La substance produit un effet euphorisant, mais une quantité minuscule suffit à provoquer une surdose. La vague de surdoses mortelles a pris des proportions catastrophiques à Vancouver et le problème s'est manifesté récemment à Toronto.

«Inévitable»

«Il est inévitable que ça se rende chez nous», a prévenu le ministre Barrette.

En attendant d'accoucher d'une stratégie plus large, Québec facilite sur-le-champ l'accès à la naloxone. Ce médicament permet de stopper temporairement les effets du fentanyl et ainsi d'éviter des surdoses fatales.

Le produit sera offert gratuitement dans les pharmacies. Québec permettra aussi à toute personne de l'administrer, y compris les policiers ou les pompiers qui auront à intervenir auprès de victimes.
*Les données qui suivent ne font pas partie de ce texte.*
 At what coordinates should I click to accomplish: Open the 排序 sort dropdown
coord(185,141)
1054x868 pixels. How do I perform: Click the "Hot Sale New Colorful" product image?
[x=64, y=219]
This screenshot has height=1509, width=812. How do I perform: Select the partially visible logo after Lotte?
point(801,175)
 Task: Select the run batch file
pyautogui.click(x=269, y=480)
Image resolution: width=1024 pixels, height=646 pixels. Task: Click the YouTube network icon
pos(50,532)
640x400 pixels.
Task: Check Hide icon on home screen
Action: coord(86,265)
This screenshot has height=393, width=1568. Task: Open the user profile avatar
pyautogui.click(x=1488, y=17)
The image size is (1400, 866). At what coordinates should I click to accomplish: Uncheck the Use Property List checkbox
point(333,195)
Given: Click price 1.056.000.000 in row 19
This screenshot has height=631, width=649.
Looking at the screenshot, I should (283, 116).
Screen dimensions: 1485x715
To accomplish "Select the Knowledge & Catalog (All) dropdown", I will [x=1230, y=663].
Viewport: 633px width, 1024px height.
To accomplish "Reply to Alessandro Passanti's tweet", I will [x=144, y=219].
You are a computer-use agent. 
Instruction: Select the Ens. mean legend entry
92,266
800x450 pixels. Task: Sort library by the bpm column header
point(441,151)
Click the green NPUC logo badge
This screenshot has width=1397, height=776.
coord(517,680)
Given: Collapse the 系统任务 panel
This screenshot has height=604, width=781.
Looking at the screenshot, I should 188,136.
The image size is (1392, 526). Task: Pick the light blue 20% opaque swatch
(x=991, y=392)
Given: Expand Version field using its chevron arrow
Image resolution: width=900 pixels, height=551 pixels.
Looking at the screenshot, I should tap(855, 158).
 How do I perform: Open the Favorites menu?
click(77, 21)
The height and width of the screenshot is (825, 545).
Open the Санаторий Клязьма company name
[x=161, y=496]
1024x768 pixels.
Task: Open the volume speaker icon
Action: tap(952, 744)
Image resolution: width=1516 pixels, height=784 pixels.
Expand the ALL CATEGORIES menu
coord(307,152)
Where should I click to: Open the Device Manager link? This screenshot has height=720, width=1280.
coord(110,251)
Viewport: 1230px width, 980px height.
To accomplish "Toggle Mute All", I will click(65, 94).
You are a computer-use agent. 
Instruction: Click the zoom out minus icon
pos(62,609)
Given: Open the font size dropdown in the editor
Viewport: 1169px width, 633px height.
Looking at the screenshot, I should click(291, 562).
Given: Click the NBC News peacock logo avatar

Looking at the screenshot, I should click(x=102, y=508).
«Ça va être accessible pour tout le monde, a indiqué Lucie Charlebois. Si vous pensez qu'il y a quelqu'un dans votre entourage [...] qui [risque] de faire des surdoses, vous pouvez vous rendre à la pharmacie et l'obtenir gratuitement.»

Médecins «déviants»



Le problème des opioïdes n'est pas seulement lié aux drogues illicites. De nombreux cas de surdoses touchent des patients qui sont devenus dépendants de médicaments prescrits par leur médecin.

Le ministre Barrette souhaite un «changement de culture» dans la profession médicale. Le Collège des médecins participera à une enquête épidémiologique et pourra accéder en temps réel à l'ensemble des ordonnances d'opioïdes faites par le corps médical.

«Cela va nous permettre de mettre le doigt sur les médecins déviants parmi la mer de normalité», explique le Dr Charles Bernard, PDG du Collège.

En surveillant ainsi les ordonnances, le Collège pourra cibler les médecins qui signent des ordonnances complaisantes et limiter leurs privilèges de pratique en leur interdisant de prescrire des opioïdes, par exemple.

Plusieurs provinces, dont la Colombie-Britannique, l'Alberta et l'Ontario, ont instauré des mécanismes semblables depuis 2012.

Dans un rapport publié en juin, l'Institut national de santé publique du Québec (INSPQ) a confirmé que le taux de mortalité attribuable à la consommation d'opioïdes est en hausse constante depuis quelques années. Le nombre de morts liées spécifiquement au fentanyl a décuplé.

La Presse a révélé qu'une vague de surdoses au fentanyl avait frappé Montréal le mois dernier. Sept cas ont été recensés dans la seule journée du 18 août. La situation a inquiété le Service de police de la Ville de Montréal, au point qu'il est intervenu d'urgence pour arrêter les individus soupçonnés d'être les trafiquants.

NOMBRE ANNUEL MOYEN DE MORTS ATTRIBUABLES AU FENTANYL*

• 2000-2004 : 1

• 2005-2009 : 8

• 2010-2014 : 16

• 2015 : 32

• 2016 : 27

Source : Institut national de santé publique du Québec



* Les chiffres pour 2015 et 2016 sont qualifiés de «provisoires», car la compilation des données de l'INSPQ n'est pas terminée.